Also, in the thermistor element 4, an electrical resistance of the
thermistor film 5 changes in response to temperature change of the
thermistor film 5, and thereby an output voltage between the pair
of second electrodes 6 changes. In the electromagnetic wave sensor
1 of the present embodiment, the thermistor element 4 functions as
a bolometer element.
[0094] In the electromagnetic wave sensor 1 of the present
embodiment, the infrared rays IR emitted from the measurement
target are detected in a planar manner by the plurality of
thermistor elements 4, then an electrical signal (voltage signal)
output from each of the thermistor elements 4 is converted into a
brightness temperature, and thereby a temperature distribution
(temperature image) of the measurement target can be detected
(imaged) two-dimensionally.
[0095] Further, when a constant voltage is applied to the
thermistor film 5, it is also possible for the thermistor element 4
to detect a change in current flowing through the thermistor film 5
in response to a temperature change of the thermistor film 5 and
convert it into a brightness temperature.
[0096] [Thermistor Element]
First Embodiment
[0097] As the first embodiment of the present disclosure, the
thermistor element 4, which are shown in FIGS. 4 to 7 are
described, for example.
[0098] Note that FIG. 4 is a plan view showing the configuration of
the thermistor element 4. FIG. 5 is a cross-sectional view of the
thermistor element 4 by the line segments AA shown in FIG. 4. FIG.

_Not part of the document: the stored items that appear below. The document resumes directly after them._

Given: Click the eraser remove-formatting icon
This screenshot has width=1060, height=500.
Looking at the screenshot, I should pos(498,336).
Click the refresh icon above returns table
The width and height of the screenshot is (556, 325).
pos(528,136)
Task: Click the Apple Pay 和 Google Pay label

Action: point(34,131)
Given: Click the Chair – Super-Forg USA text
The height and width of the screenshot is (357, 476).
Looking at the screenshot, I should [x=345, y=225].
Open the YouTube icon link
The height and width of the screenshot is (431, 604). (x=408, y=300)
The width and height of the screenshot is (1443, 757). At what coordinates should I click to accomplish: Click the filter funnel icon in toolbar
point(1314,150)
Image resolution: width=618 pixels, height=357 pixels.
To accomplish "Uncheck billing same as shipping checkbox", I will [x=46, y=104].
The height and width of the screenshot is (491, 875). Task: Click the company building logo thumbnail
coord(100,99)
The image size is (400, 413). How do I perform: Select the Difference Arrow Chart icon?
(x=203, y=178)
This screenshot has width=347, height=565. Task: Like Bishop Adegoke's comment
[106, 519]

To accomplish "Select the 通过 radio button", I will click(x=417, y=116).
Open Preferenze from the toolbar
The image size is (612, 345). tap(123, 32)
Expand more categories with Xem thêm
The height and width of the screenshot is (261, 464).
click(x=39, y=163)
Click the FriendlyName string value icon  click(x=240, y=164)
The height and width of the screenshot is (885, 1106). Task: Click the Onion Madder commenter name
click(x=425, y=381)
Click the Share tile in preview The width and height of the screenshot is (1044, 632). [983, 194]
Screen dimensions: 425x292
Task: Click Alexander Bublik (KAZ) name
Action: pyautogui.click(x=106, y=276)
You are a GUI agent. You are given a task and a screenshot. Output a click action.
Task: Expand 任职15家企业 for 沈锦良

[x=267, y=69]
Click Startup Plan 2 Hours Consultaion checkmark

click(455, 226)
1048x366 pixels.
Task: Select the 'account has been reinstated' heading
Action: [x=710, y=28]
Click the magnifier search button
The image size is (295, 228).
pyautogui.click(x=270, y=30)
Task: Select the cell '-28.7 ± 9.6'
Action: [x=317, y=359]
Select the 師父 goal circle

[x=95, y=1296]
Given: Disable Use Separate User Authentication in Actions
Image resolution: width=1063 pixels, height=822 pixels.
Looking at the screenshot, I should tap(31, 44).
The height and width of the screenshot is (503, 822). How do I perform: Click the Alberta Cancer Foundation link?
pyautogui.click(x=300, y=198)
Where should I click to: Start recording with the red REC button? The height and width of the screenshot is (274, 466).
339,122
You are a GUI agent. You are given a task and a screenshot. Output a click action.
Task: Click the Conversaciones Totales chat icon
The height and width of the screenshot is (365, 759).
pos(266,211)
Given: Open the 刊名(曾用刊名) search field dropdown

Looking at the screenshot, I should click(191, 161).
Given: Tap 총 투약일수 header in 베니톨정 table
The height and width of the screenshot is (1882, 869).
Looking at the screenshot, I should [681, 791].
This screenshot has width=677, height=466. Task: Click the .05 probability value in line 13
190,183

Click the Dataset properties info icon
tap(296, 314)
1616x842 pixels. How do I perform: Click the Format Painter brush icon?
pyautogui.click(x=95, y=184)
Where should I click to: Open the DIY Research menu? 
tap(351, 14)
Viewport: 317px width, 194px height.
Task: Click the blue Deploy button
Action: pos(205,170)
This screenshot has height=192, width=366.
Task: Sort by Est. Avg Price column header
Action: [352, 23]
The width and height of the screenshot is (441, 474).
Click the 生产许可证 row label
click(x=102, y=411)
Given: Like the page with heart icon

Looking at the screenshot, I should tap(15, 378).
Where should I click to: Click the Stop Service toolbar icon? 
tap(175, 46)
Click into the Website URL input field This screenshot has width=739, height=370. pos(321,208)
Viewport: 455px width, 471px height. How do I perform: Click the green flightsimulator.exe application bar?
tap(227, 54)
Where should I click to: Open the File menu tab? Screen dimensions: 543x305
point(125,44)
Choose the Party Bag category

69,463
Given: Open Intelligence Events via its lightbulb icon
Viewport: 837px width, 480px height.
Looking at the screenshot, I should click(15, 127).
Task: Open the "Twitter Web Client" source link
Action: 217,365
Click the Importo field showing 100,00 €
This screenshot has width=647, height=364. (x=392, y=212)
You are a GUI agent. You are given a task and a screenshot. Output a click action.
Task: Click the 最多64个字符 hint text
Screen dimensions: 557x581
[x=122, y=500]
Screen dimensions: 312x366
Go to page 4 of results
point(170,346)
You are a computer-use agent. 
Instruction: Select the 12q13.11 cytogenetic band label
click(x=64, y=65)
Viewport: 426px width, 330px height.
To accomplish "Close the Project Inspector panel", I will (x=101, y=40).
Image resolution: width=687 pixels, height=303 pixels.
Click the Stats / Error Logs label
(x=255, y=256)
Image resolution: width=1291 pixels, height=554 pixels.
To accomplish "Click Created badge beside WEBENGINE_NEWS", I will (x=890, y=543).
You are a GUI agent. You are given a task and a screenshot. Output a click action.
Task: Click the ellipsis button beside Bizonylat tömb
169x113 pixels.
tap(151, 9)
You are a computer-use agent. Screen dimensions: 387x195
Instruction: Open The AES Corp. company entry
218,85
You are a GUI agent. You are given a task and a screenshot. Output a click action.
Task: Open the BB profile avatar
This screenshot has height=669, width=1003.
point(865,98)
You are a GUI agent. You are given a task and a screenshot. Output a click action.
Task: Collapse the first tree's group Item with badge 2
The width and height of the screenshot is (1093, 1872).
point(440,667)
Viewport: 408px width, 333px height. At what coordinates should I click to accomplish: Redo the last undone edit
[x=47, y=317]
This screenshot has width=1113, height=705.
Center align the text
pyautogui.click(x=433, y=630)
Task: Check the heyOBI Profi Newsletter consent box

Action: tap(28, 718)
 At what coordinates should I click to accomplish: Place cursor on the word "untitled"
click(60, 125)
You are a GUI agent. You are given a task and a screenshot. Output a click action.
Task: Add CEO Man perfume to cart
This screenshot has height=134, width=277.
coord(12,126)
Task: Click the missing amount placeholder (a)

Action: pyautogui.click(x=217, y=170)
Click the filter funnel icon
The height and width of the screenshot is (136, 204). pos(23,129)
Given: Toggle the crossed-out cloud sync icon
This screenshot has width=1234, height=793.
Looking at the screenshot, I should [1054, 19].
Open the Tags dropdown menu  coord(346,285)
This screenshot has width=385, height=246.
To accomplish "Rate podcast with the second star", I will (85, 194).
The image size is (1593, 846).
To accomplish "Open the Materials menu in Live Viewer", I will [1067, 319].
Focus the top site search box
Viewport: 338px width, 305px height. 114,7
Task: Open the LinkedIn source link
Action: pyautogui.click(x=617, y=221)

6 is a perspective plan view showing the arrangement of the first
electrode 6a and the second electrodes 6b of the thermistor element
4. FIG. 7 is a cross-sectional view of the thermistor element 4 by
the line segment BB shown in FIG. 6.
[0099] The thermistor element 4 of the present embodiment has a CPP
structure, which has a thermistor film 5, a first electrode 6a
provided in contact with one surface of the thermistor film 5 (the
lower surface in FIGS. 5 and 7), and a pair of second electrodes 6b
provided in contact with the other surface of the thermistor film 5
(the upper surface in FIGS. 5 and 7).
[0100] In the thermistor element 4 of the present embodiment, for
example, as the thermistor film 5, an oxide having a spinel-type
crystal structure containing cobalt, manganese, and nickel
(hereinafter referred to as "Co--Mn--Ni oxide") is used, and as the
first electrode 6a and the second electrodes 6b, platinum (Pt) is
used. The thermistor element 4 having the above-described
configuration is an element called NTC (Negative Temperature
Coefficient) whose electrical resistance decreases as the
temperature rises.
[0101] In the thermistor element 4 of the present embodiment having
the above-described configuration, current can from one of the
second electrodes 6b toward the first electrode 6a in the direction
perpendicular to the surface of the thermistor film 5, while
current flow from the thermistor film 5 toward the other second
electrode 6b in the direction perpendicular to the surface of the
thermistor film 5.
[0102] The resistance value of the thermistor film 5 depends on the
thickness of the thermistor film 5 and the size of the facing area
between the first electrode 6a and the second electrodes 6b.
Therefore, by adopting the above-described CPP structure, it is
possible to reduce the resistance of the thermistor film 5.
[0103] In the thermistor element 4 of the present embodiment, as
shown in FIGS. 6 and 7, the thermistor film 5 is provided to cover
the periphery of the first electrode 6a. In other words, in the
plan view, the region E1 where the first electrode 6a contacts the
thermistor film 5, locates within the region occupied by the
thermistor element 5 in the thermistor element 4.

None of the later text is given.